* _What you need to do_
Rewrite the lines below, swapping "pixels" for "px" and leaving everything else untouched. Leave the pictures out of your answer.

⟨

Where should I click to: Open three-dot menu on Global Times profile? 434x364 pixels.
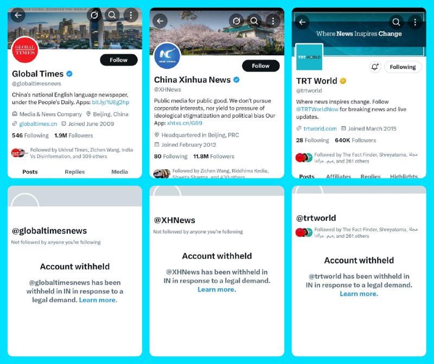coord(131,15)
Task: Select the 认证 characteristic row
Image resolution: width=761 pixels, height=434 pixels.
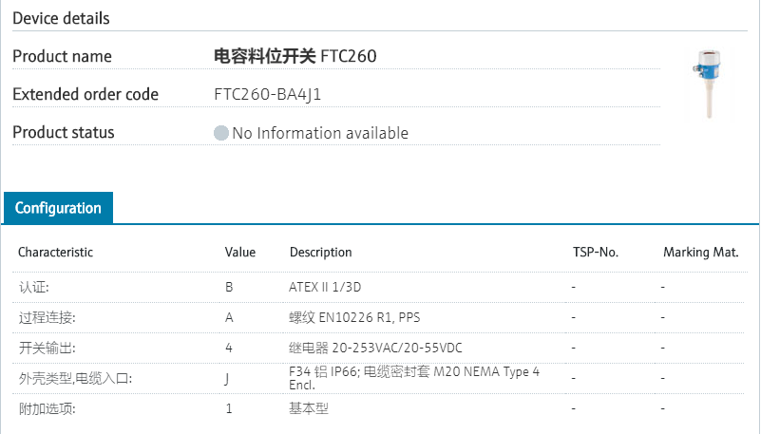Action: (34, 287)
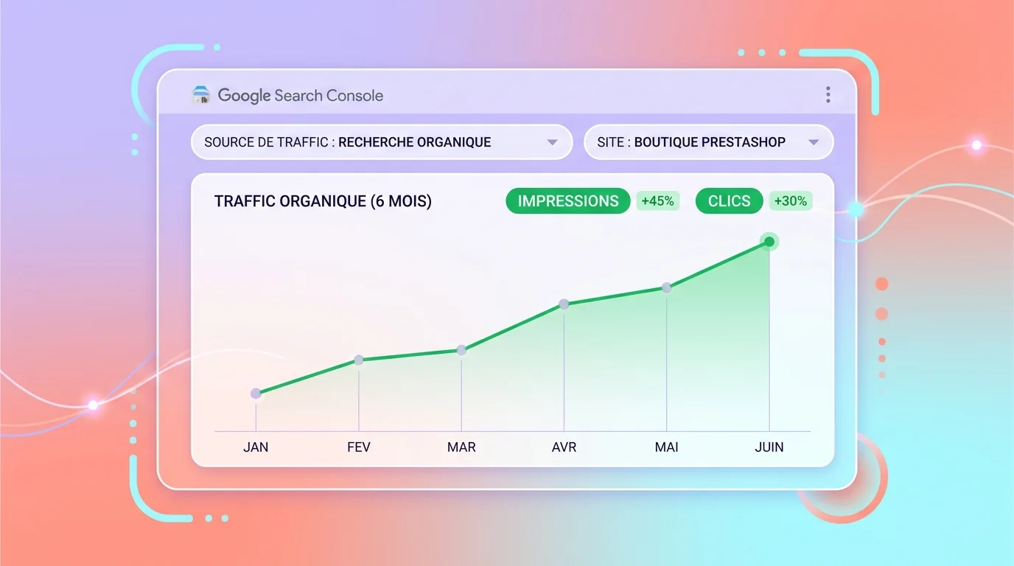Open the Source de traffic dropdown
This screenshot has height=566, width=1014.
381,142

⟩

* _Output of the task_
Where should I click to: Open three-dot menu on Global Times profile? 434x364 px.
coord(131,15)
Task: Select the 认证 characteristic row
Image resolution: width=761 px, height=434 px.
Action: (34, 287)
Open the Source de traffic dropdown
This screenshot has height=566, width=1014.
381,142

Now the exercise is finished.